The absence of reported decisions interpreting Fla.Stat. § 316.183 does not mean that its meaning was unknown or not understood. It means only that, until now, *912 the statute's rule of law had not been articulated in a written decision. Nonetheless, the meaning and effect of the statute's rule of law have been well understood by both those who must obey it and those who enforce it. That common-sense understanding is not disproved by Dr. Block's ingenious theory. Judge Schlesinger accurately expressed the common-sense understanding of the statute's rule of law in reaching his decision; and the judgment is affirmed.

NOTES

[1] Zeno, who lived in Elea, Italy, some time around 510-460 B.C. was a student of Parmenides, an older contemporary of Socrates.

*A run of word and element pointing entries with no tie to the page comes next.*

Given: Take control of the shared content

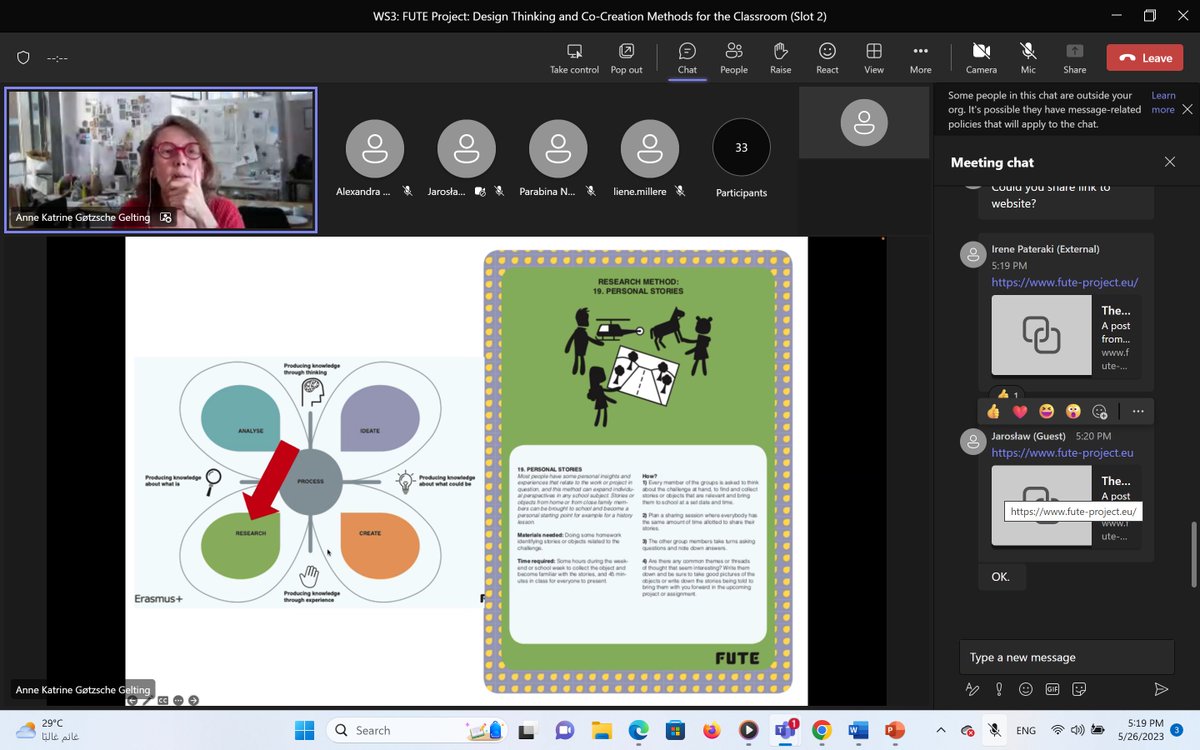Looking at the screenshot, I should tap(574, 57).
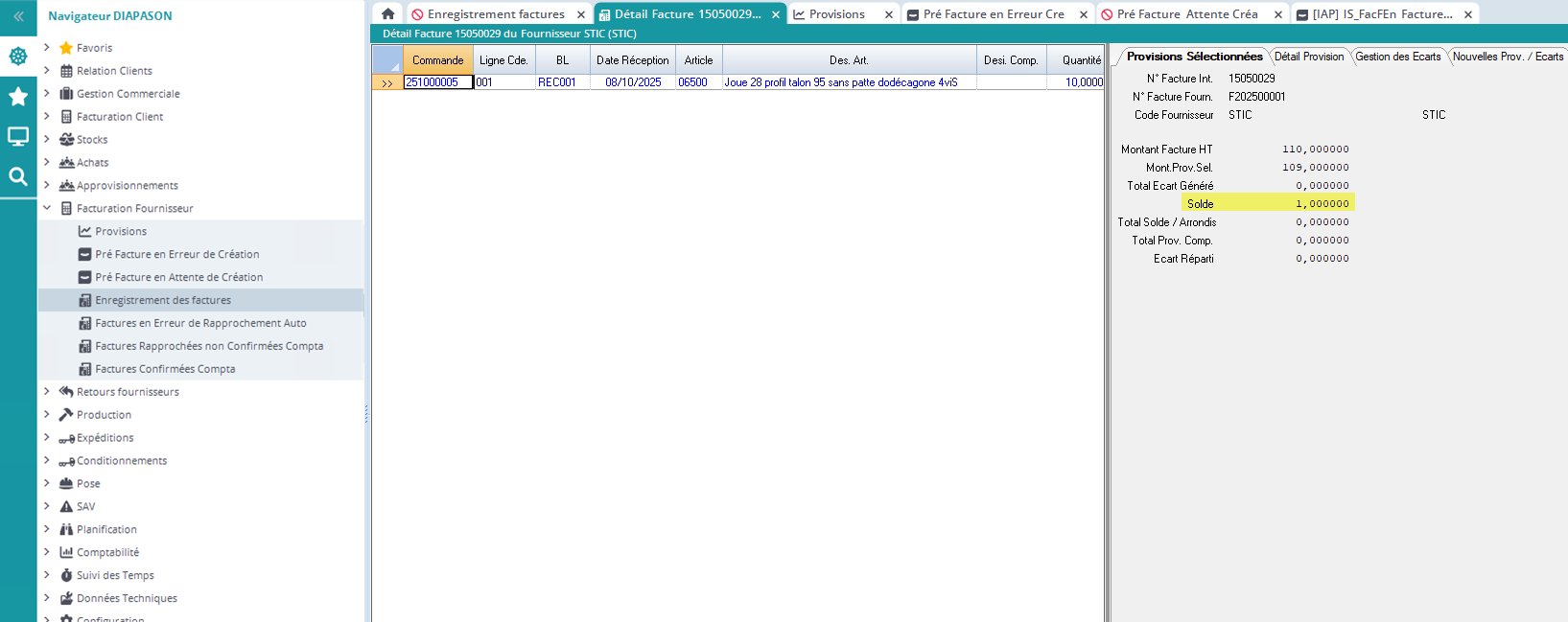This screenshot has width=1568, height=622.
Task: Click the gear icon in left sidebar
Action: 18,57
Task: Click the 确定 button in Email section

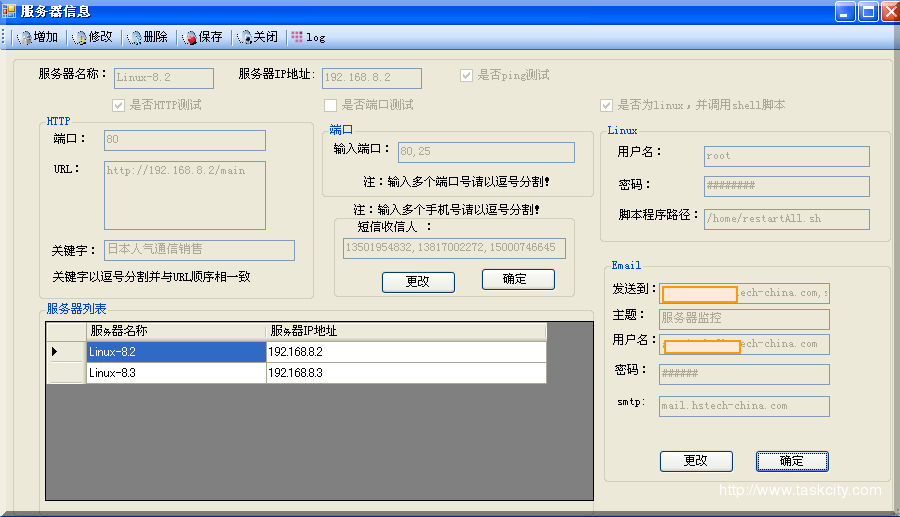Action: click(791, 461)
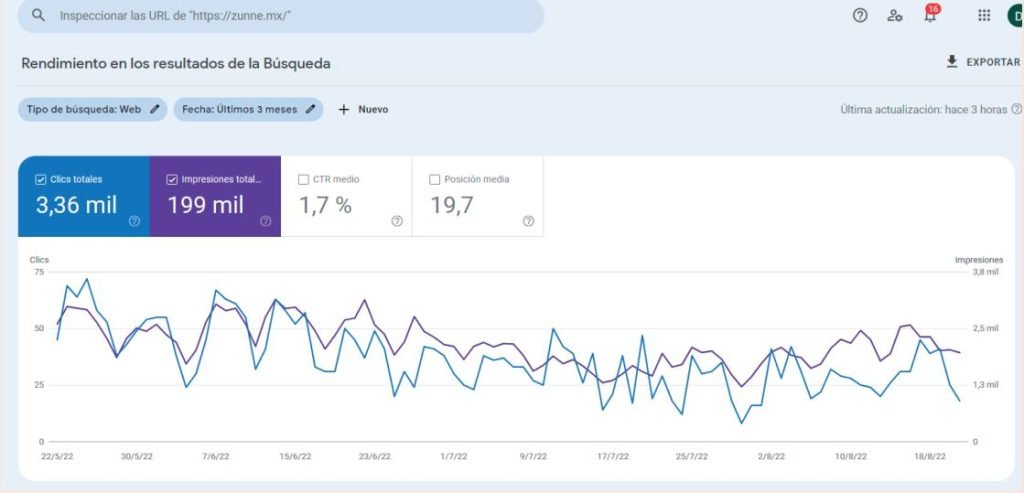The image size is (1024, 493).
Task: Click help icon on Posición media card
Action: [528, 221]
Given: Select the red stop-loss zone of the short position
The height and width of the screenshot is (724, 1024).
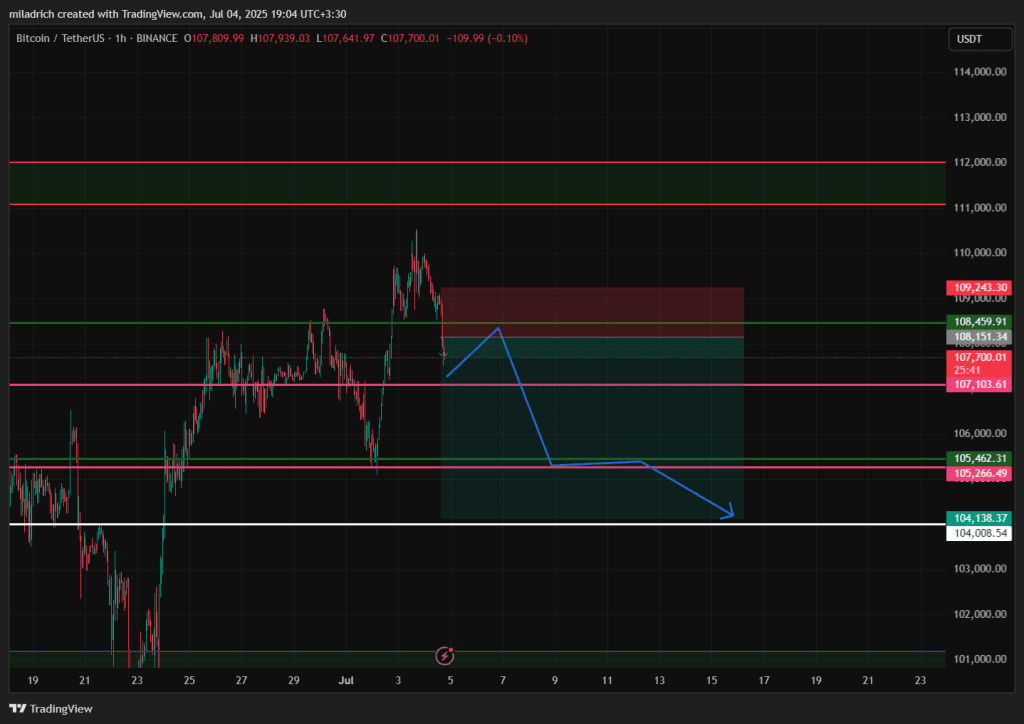Looking at the screenshot, I should tap(592, 312).
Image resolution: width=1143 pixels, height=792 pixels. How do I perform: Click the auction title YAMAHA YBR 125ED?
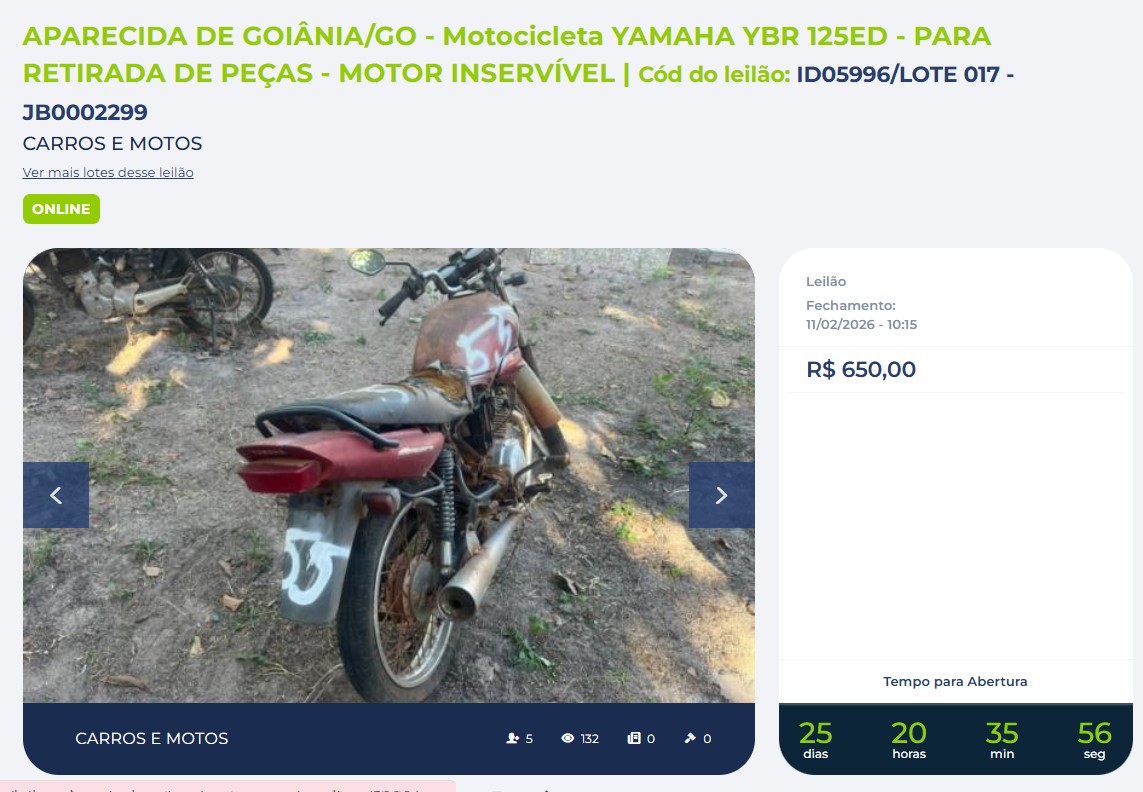749,36
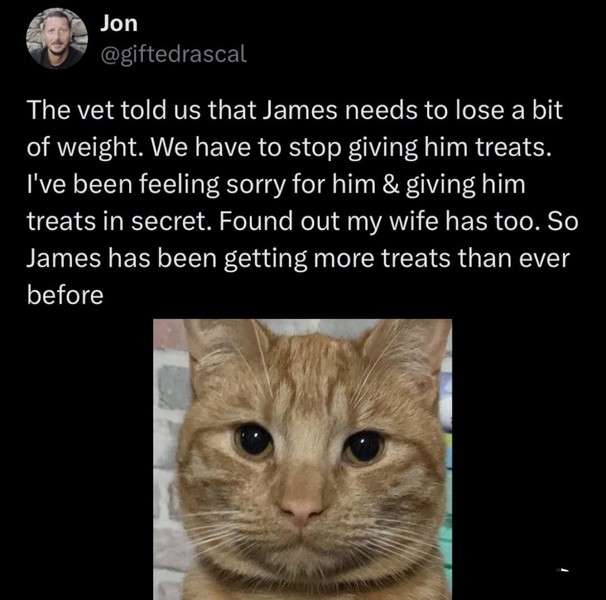Click the ampersand symbol in the tweet
The width and height of the screenshot is (606, 600).
[x=391, y=184]
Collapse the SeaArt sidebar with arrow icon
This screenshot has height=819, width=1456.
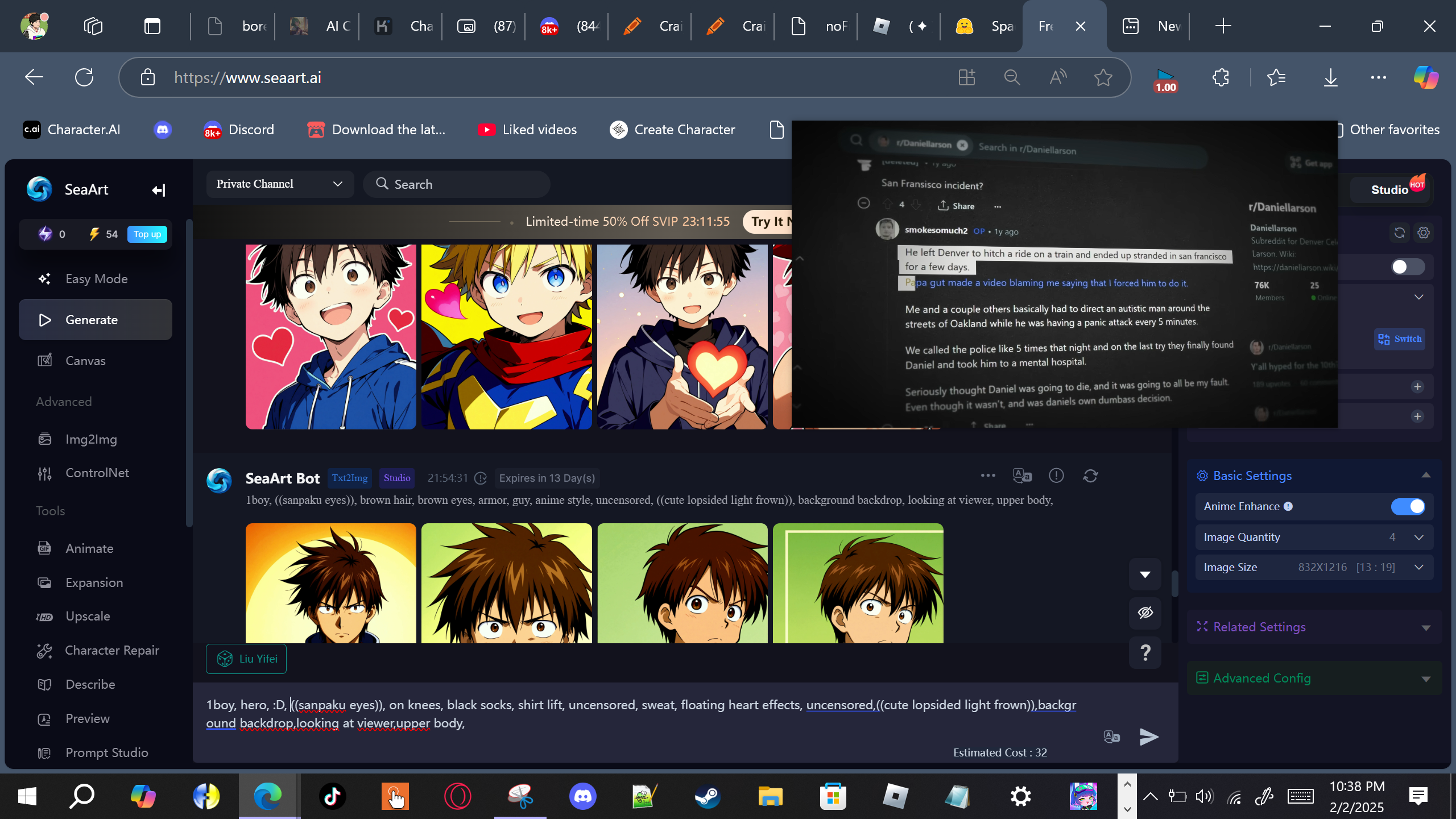coord(159,190)
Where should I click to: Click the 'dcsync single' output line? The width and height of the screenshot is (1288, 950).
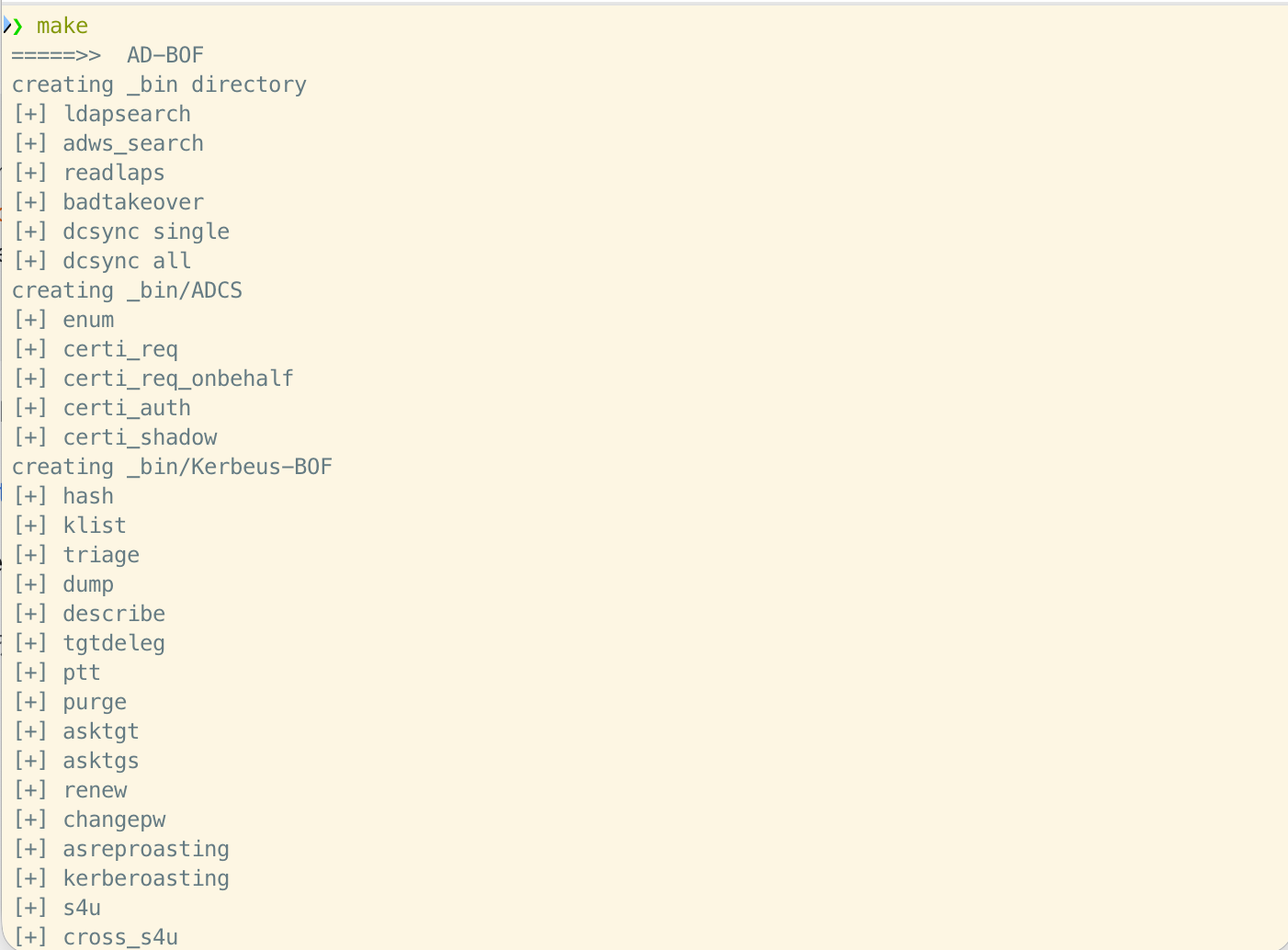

[2] Zeno's paradoxes of motion are known as `The Race Course,' `Achilles and the Tortoise,' `The Arrow,' and `The Stadium'. In Achilles and the Tortoise, Zeno argued that swift Achilles could never overtake the slow tortoise because the belief that he could do so led to contradictions. Specifically, the argument is as follows: assume that motion is possible. Then, if one assumes that Achilles can travel from one point, to some other point to which the tortoise has advanced, in order to catch the tortoise, Achilles must cross an infinite number of points in between. Because it is impossible for mortal Achilles (no matter how swift) to cross an infinite number of points in a finite time, Achilles can never catch the tortoise. The contradiction, then, is that from assuming that Achilles can catch the tortoise, one concludes that Achilles can never catch the tortoise. This self-contradiction, Zeno argued, resulted from the initial assumption that motion is possible. Consequently, in order to avoid such self-contradictory thinking, one must conclude that motion is not possible.